BrainLab's 3D VectorVision navigation system debuts in European and United States surgery procedures

Kansas City, Salzburg 10 July 2002Both at the Mid America Brain and Stroke Institute of Saint Luke's Hopsital in Kansas City and at the Salzburg Hospital's Trauma Surgery Center in Austria, the wireless BrainLab VectorVision 3D computerised imaging technology has been introduced to assist in brain surgery and in the placement of pedicle screws. The availability in the United States of BrainLab's pioneering system is pending clearance by the Food and Drug Administration.


As he prepares for delicate brain surgery, neurosurgeon Paul Camarata, MD, of Saint Luke's Hospital's Mid America Brain and Stroke Institute, looks into the microscope suspended above the resting patient's head. In the microscope, superimposed over the magnified image, is a transparent green shape, symbolising the tumour that Dr. Camarata will remove, along with a smaller red globule signifying ventricles that he should avoid with the scalpel.

Minutes earlier, Dr. Camarata had scanned the patient's head using an infrared laser, not unlike a television remote control, to enable a new piece of computerised imaging technology, called the BrainLab VectorVision, to map the surface anatomy of the patient's head.

A monitor at Dr. Camarata's side shows the resulting three-dimensional view of the patient's head, the green and red blobs, and a coloured line signifying the angle of the view of the microscope. When Dr. Camarata begins surgery, other lines will appear to show where his scalpel and other tools are placed in relation to the tumour. Using the new VectorVision technology, there is no doubt of the shortest, safest path Dr. Camarata must take to reach and remove the patient's brain tumour.

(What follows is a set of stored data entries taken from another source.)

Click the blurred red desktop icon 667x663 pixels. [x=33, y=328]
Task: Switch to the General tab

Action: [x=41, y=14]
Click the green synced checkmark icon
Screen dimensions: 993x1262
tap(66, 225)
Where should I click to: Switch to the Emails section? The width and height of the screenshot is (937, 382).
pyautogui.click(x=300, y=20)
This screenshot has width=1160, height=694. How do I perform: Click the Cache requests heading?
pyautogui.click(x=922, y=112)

"In the past, the surgeon had to take a best guess at where the tumour was, and how to avoid delicate tissues, based on a two-dimensional image", stated Dr. Camarata. "Now we can see exactly where the tumour is, as well as the tissues to avoid." Other advantages of the new technology include the ability to make a much smaller incision and remove less tissue than before. "This tool helps us to take a smaller path through the brain, so we disturb less healthy brain tissue", stated Dr. Camarata. "This is the wave of the future. It is so much more accurate."

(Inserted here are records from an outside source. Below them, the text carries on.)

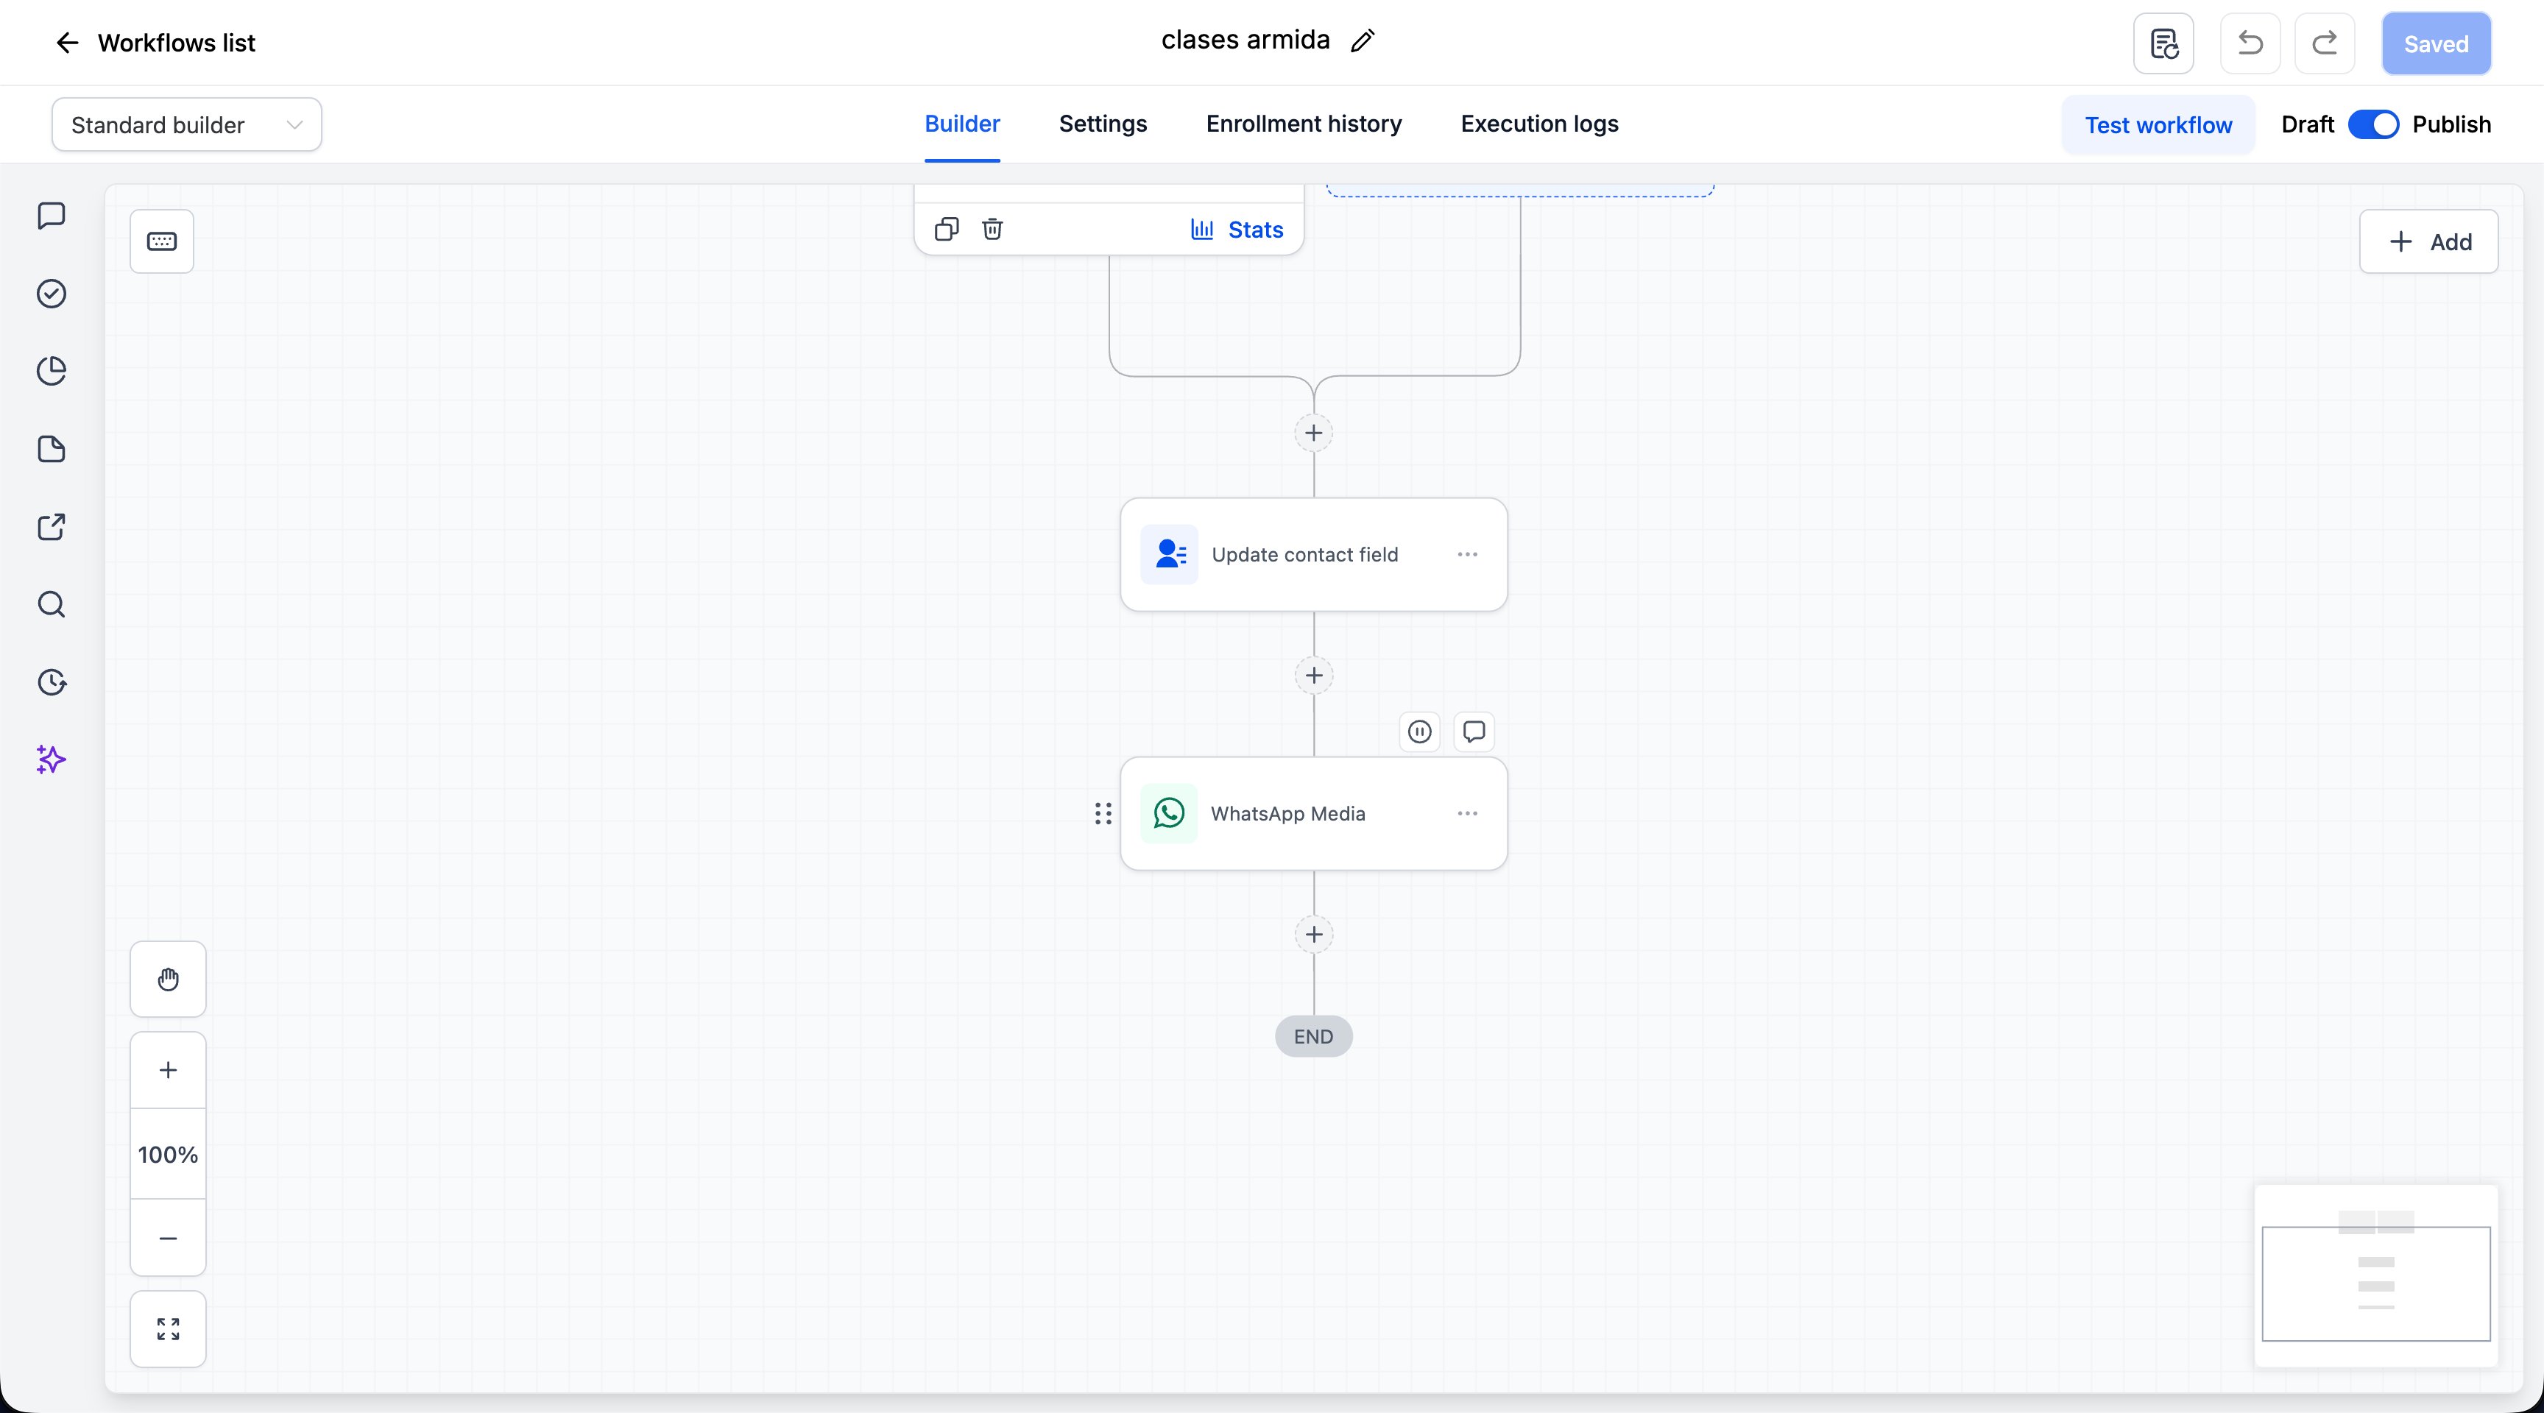Click the magnifier search icon in sidebar
The height and width of the screenshot is (1413, 2544).
click(51, 604)
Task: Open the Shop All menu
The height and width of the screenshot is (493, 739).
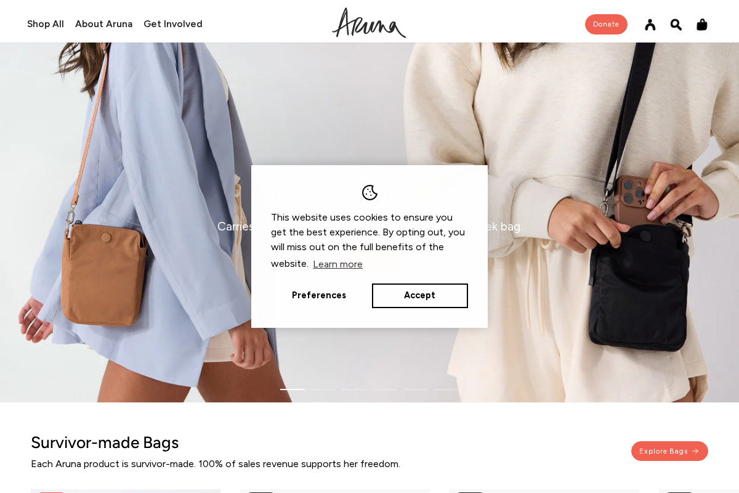Action: pos(46,24)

The technology is wireless. Above the patient stands an infrared camera that feeds information about the location of Dr. Camarata's tools to the monitor, which translates into the coloured lines. Guiding buttons on either side of the microscope's eyepiece allow Dr. Camarata to zoom in or out, depending on the view he desires. The ensemble looks incongruously like an arcade videogame used to seek and destroy a deadly tumour buried beneath layers of tender, healthy brain tissue.

The BrainLab navigation system and the Siemens C-arm SIREMOBIL Iso-C3D were first used on July 8, 2002 by the Salzburg Hospital's Trauma Surgery Center for the placement of pedicle screws. The surgeons at Salzburg Hospital agree that the VectorVision fluoro 3D image-guided surgery system is extremely beneficial, fast and easy to use since the screw's position can be planned on-line in the 3D images provided by the c-arm. In addition, the screw's canal can be easily prepared by navigating the standard hospital drill.

With the Siemens C-arm SIREMOBIL Iso-C3D, a 3D data set and axial slices can be reconstructed from a series of fluoro images which have been taken from different angles. With this technology, image quality comparable to CT scans can be achieved.

The integration of the C-arm with the VectorVision system, allows volumetric data to be immediately obtained and used for the navigation of surgical instruments. The integrated and automated registration process saves time and provides high navigation accuracy. The integration of these systems combines the clinically proven capabilities of BrainLab's CT-based spine software with the work flow benefits of the new Siemens Iso-C3D system.